Each model is defined as an InferenceService custom resource. Here is an annotated example:

# Example: granite-3-2-8b-instruct InferenceService apiVersion: serving.kserve.io/v1beta1 kind: InferenceService metadata: name: granite-3-2-8b-instruct namespace: llm-hosting spec: predictor: model: modelFormat: name: vLLM # tells KServe which runtime to use runtime: granite-3-2-8b-instruct # references a ServingRuntime CR storageUri: oci://... # model weights location (OCI registry or S3) nodeSelector: node.kubernetes.io/instance-type: g6e.2xlarge # pin to L40S node resources: limits: nvidia.com/gpu: "1" # number of GPUs memory: 45Gi cpu: "6"

ServingRuntime

Each InferenceService references a ServingRuntime CR that defines the container image, environment variables, and default resource limits for that model family.

# List all serving runtimes in the namespace
oc get servingruntimes -n llm-hosting

# Inspect a specific runtime
oc get servingruntime granite-3-2-8b-instruct -n llm-hosting -o yaml

GitOps Management

All InferenceService and ServingRuntime manifests are managed via the rhpds/models-aas repository and synced automatically. See the GitOps section below for full details.

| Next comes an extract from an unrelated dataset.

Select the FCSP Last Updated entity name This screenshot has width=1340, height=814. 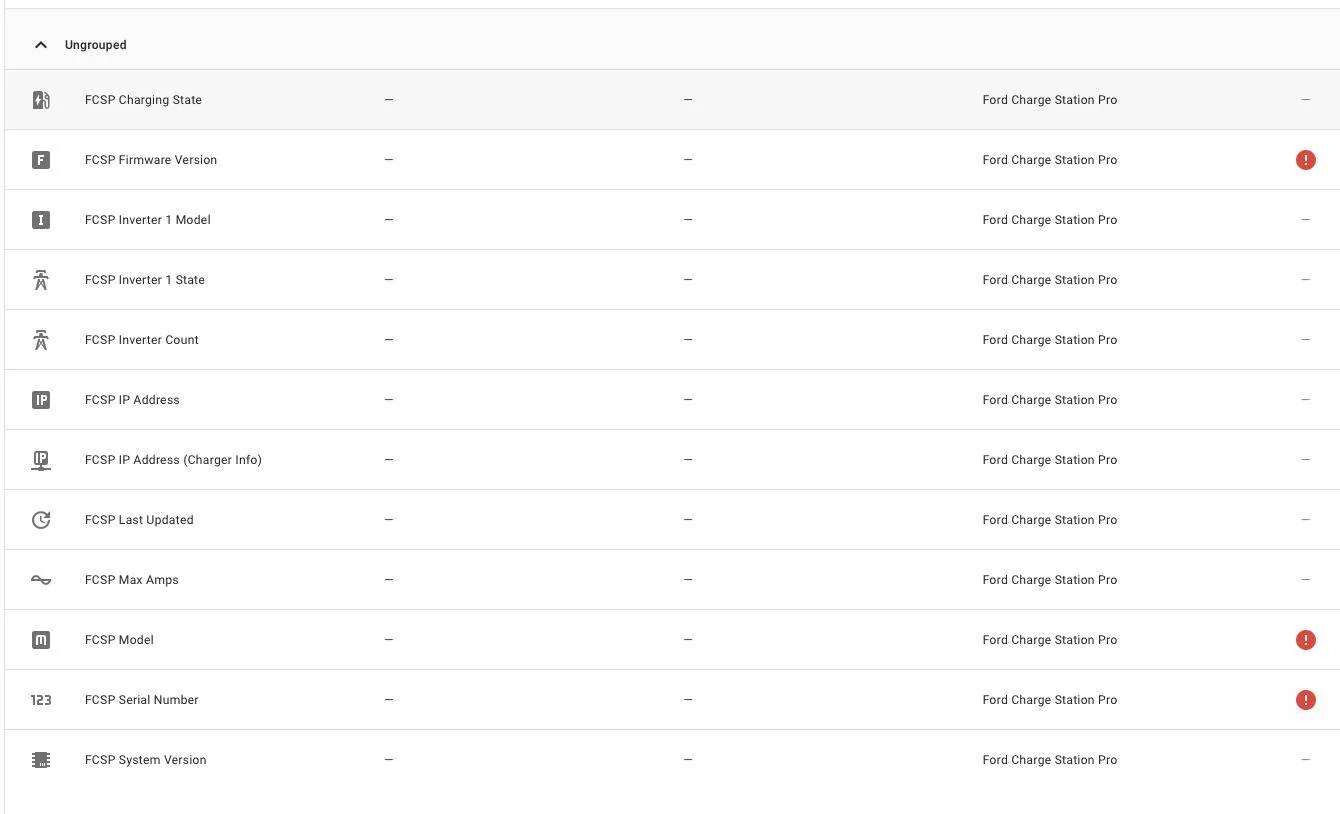pos(139,519)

GitOps — Model Deployment Repository

Model servers are managed entirely through a dedicated GitOps repository, separate from the LiteMaaS platform repo. Any change committed to the repo is automatically applied to the cluster — no manual oc apply needed.

ArgoCD Application

Field	Value
Application name	`model-serving`
ArgoCD namespace	`openshift-gitops`
Git repository	github.com/rhpds/models-aas
Path in repo	`model-serving/`
Target revision	`v1.0.5` (pinned tag)
Destination cluster	`https://kubernetes.default.svc` (in-cluster)
Sync policy	Automated — commits sync without manual trigger
Health status	Healthy

How It Works

ArgoCD watches the model-serving/ directory at the pinned tag. When a commit changes a manifest, ArgoCD detects the drift and applies the changes automatically. The Validate=false annotation allows KServe CRDs to be applied even if CRD versions temporarily mismatch during cluster upgrades.

Checking Sync Status

# Check the model-serving app status
oc get applications.argoproj.io model-serving \
  -n openshift-gitops \
  -o custom-columns="NAME:.metadata.name,SYNC:.status.sync.status,HEALTH:.status.health.status"

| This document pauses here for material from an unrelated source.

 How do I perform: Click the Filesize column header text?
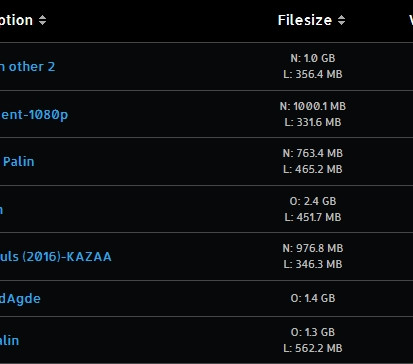(x=305, y=20)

# See all managed resources (InferenceServices, ServingRuntimes, etc.)
oc get applications.argoproj.io model-serving -n openshift-gitops \
  -o jsonpath='{range .status.resources[*]}{.kind}{"\t"}{.name}{"\n"}{end}'

Adding or Updating a Model

# 1. Clone the models-aas repo
git clone https://github.com/rhpds/models-aas
cd models-aas

# 2. Add or edit the InferenceService in model-serving/

# 3. Commit and push — ArgoCD auto-syncs
git add model-serving/my-new-model.yaml
git commit -m "Add my-new-model InferenceService"
git push

# 4. Watch the sync
oc get applications.argoproj.io model-serving -n openshift-gitops -w

Pinned tag: The ArgoCD app tracks tag v1.0.5, not main. New commits only deploy if the tag is updated or the ArgoCD app's targetRevision is changed. Coordinate with the team before updating the revision.

Forcing a Manual Sync

# Force reconciliation if the app shows OutOfSync
oc patch applications.argoproj.io model-serving -n openshift-gitops \
  --type merge -p '{"operation":{"sync":{"syncStrategy":{"apply":{"force":false}}}}}'

Operational Commands

Check all model pods and their nodes

oc get pods -n llm-hosting -o wide | grep predictor

Check GPU allocation per node

# Total GPU capacity across GPU nodes
oc get nodes -l 'node-role.kubernetes.io/worker-gpu' \
  -o custom-columns="NAME:.metadata.name,INSTANCE:.metadata.labels['node\.kubernetes\.io/instance-type'],GPU:.status.capacity['nvidia\.com/gpu']"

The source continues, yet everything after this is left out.